2021年1月の「本と、おしゃべりと、」のテーマが「絵本・児童書」なので、島田ゆかの絵本『バムとケロのおかいもの』を紹介します!
バムとケロシリーズは1994年に『バムとケロのにちようび』が刊行されて以降、5つの絵本が出ています。その中でも今回紹介するのは、4作目の『バムとケロのおかいもの』! シリーズのどの作品も楽しさがあふれていますが、私にとっては本作が一番のお気に入りです。
ここからおすすめポイントを簡単にお話ししますね。

1・ごはんやおやつなど、食べるワクワクがいっぱい!

バムとケロシリーズでは全作品で食事やおやつのシーンが出てきますが、本作では市場のフードコートでランチをとる場面がとにかく楽しいです! 周囲にいろいろなお店があって、「何を食べようかな」と迷う喜びが伝わってくるし、通行人が美味しそうなものを食べていたりして、何回読んでも楽しめます!

バムとケロシリーズやんちゃなケロちゃんと、しっかり者のバムを中心に話が進みますが、サブキャラの書き込みが細かいのも魅力の一つです。
上記のランチシーンでは、ぜひやめぴという小さな犬に着目してください。note上に本編の絵を乗せるわけにもいかないので、このシーンのやめぴの行動を書き出してみます。

・見知らぬネズミがソフトクリームを落としそうになったことに気づいて、バムが引くカートから走り出すやめぴ
・ソフトクリームが無事だったので、手をたたいて喜ぶやめぴ
・その後、自分もソフトクリームを買おうと元気に走り出すやめぴ
・ウキウキでみんなのところに帰ってくるものの、転んでソフトクリームを落とし、しょんぼりするやめぴ
・それを気にしていたのか、おじぎちゃんがあまぐりを二つ買うシーンがあり、次のコマで一緒に食べているハッピー展開!

上記は、ケロちゃんが食べ物を買いすぎて食べきれなくなるというメインストーリーのわきで、ちまちまと書き込まれています。
子どもにありがちな、泣きそうになるアクシデントと、ともだちの気遣いでハッピーに変わっていく展開がとても楽しい演出です。
バムとケロシリーズではこのような細かいストーリーが満載されているので、何回読みなおしても楽しいし、絵だけで語ってくれるので小さな子供にも読みやすいメリットもあります。

2・買い物のワクワクがたまらない!

本作は買い物がテーマです。バムケロ一行は生活用品や生鮮野菜を入手するだけでなく、趣味の買い物もします。

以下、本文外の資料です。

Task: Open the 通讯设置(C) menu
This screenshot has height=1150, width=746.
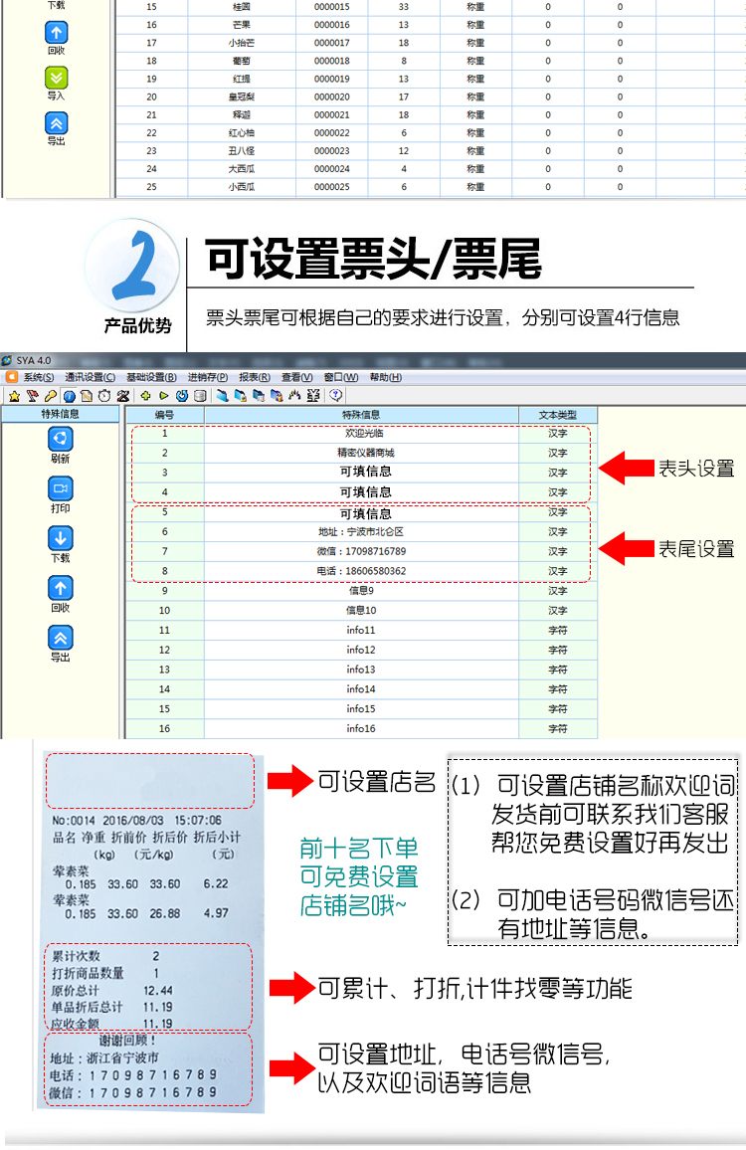Action: click(x=91, y=378)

ケロちゃんがうろうろして面白いものを見つける場面も楽しいですが、みんなでこっとうやさんに入って、好きなものを一つずつ選ぶシーンも非常に微笑ましいです。しっかり者のバムが意外にもどうでも良いものを買うのに、ケロちゃんが買ったガラクタが、後からみんなに役立つ展開が本作の見どころです。

3・シリーズを通した面白さもおすすめポイント!

『バムとケロのおかいもの』はシリーズ4作目ですが、3作目のある出来事でケロちゃんの赤いチョッキが破れてしまう場面があります。

本作では、そのチョッキがリペアされている上に、バムが新しいチョッキの生地を買おうとするシーンもあります。バムがケロちゃんを大事にしているな、とわかる展開にほっこりしますが、ケロちゃんは布地屋さんで変な柄の生地を気に入ってしまいます。その変な柄がいいの?という表情のバムと、絶対これ!という表情のケロちゃんが笑えます。さらに次のコマでは、変な柄の生地が大事にカートに積み込まれていて、見ている側はケロちゃん良かったね、と言いたくなります。
さらに、この変な柄の生地は5作目でさりげなく利用されているので、ぜひ探してみてくださいね。


バムとケロシリーズには、このような細かい仕掛けが無数にあるので、何度読んでも楽しむことができます。ぜひ手に取ってみてください!